僕が一番最初に、この言葉に触れたのは、Official髭男dismの「Pretender」という曲のワンフレーズだ。
もっと違う設定で もっと違う関係で 出会える世界線 選べたらよかった もっと違う性格で もっと違う価値観で 愛を伝えられたらいいな そう願っても無駄だから 引用:Pretender
当初からこのフレーズ部分だけ喉に魚の骨が刺さった時のような「ん?」という引っかかりがあったのを覚えている。
しかし、長らく放置していたのだが、先日僕のお気に入りのポッドキャスト「ドングリFM」のラジオ番組内でもこの言葉がごく自然な使われ方をしていて、とうとうしっかりと調べずにはいられなくなったので、この記事を書くことにした。
「世界線」の本来の意味
「世界線」という言葉のルーツは、アインシュタインが提唱した相対性理論にあるという。
Wikipediaから引用すると、以下のような説明になるのだが…ゴリゴリの文系人間である自分にとっては全く理解不能だ。
世界線とは、零次元幾何を持つ点粒子の時空上の軌跡を言う。一次元、二次元幾何を持つ物体の軌跡はそれぞれ世界面 、世界体積 と呼ばれる。
引用:Wikipedia
「世界線」の一般化と多様な解釈
先ほど紹介した物理用語としての「世界線」という意味を一般化させたと言われるゲーム原作としたアニメがある。それが、「シュタインズ・ゲート」である。
シュタインズゲートでは、今存在している時間軸のことを『世界線』って呼び方をします。
過去を改ざんすると当然歴史が変わるわけなので、今いる世界線とは別に新な世界線が生まれるんです。
「変わる前の世界線と変えた後の世界線がそれぞれあるのでは?」というのがシュタインズゲートでは良くある質問なんです。
シュタインズゲートでは、同時に複数の世界線は存在できません。
新な世界線が生まれた時点で、全ての事象は分岐し人の記憶や存在そのものなど世界の構造そのものが新たに作り替えられるんです。
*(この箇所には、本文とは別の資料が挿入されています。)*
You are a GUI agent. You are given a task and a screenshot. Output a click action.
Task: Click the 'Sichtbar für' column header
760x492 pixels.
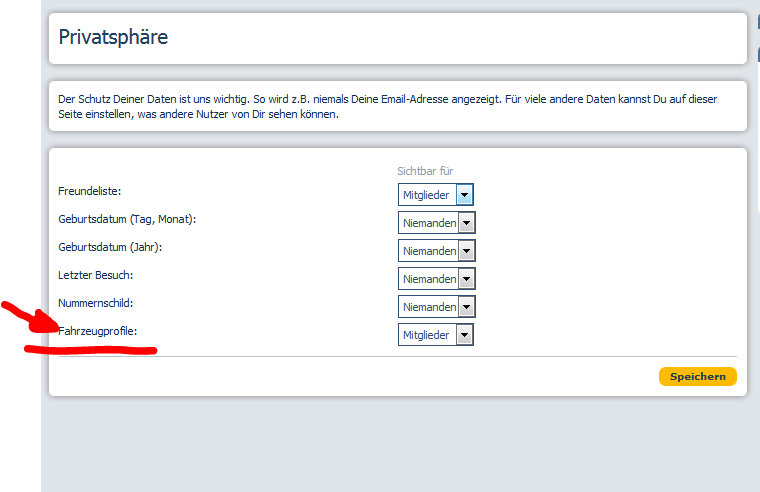pos(425,171)
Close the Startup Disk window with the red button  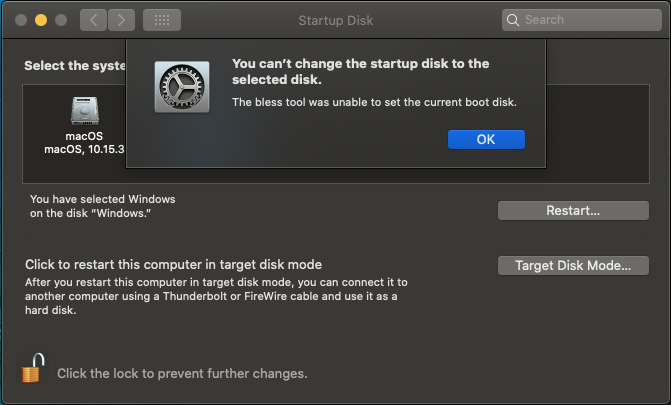pyautogui.click(x=21, y=19)
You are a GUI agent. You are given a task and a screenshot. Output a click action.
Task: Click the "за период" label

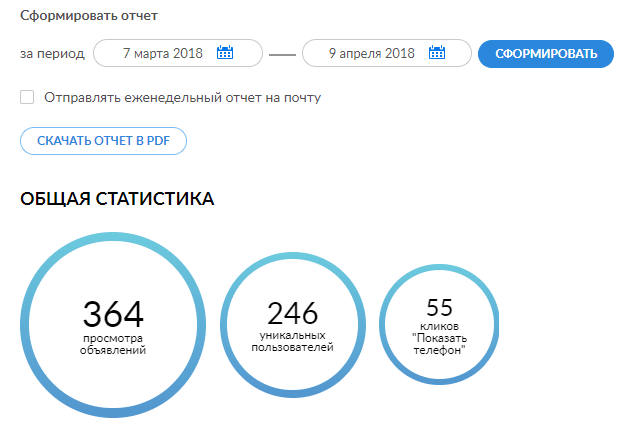coord(52,53)
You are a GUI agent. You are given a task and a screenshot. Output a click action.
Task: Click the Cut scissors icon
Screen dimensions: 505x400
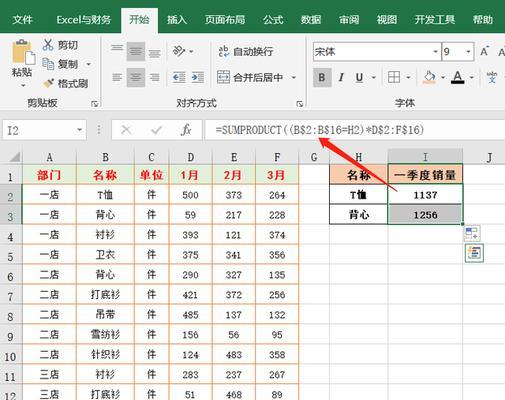pos(48,44)
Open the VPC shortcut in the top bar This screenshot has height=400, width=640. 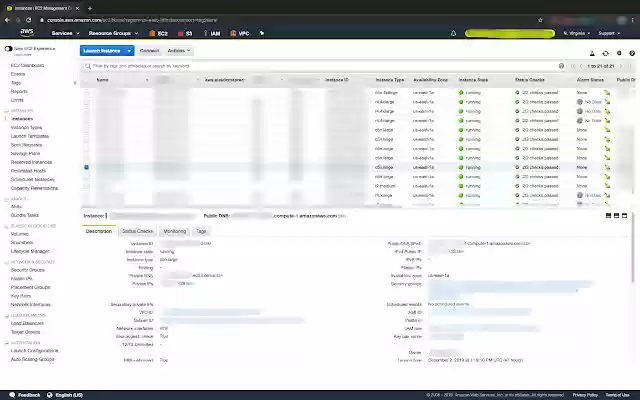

ちなみに世界線が複数同時に存在するパターンを『パラレルワールド理論』と言います。
シュタインズゲートではパラレルワールド理論は採用されていません。
なので仮に人が死んだとしても世界線を変えることで、その人が生きていた場合は死ぬときの苦痛も何もかもが消し去られるんです。
厳密に物理学的な理論に照らし合わせて考えると、シュタインズゲートで表現される「世界線」の表現は、多用な解釈のうちの一つであり、中にはその表現に対して誤用を唱える人も存在するようだ。
しかし、一つ言えることは、現在の日本で一般的に使われる「世界線」という言葉において、最も多くの人が「シュタインズゲート」をビジュアルイメージとして思い描いているという事実だ。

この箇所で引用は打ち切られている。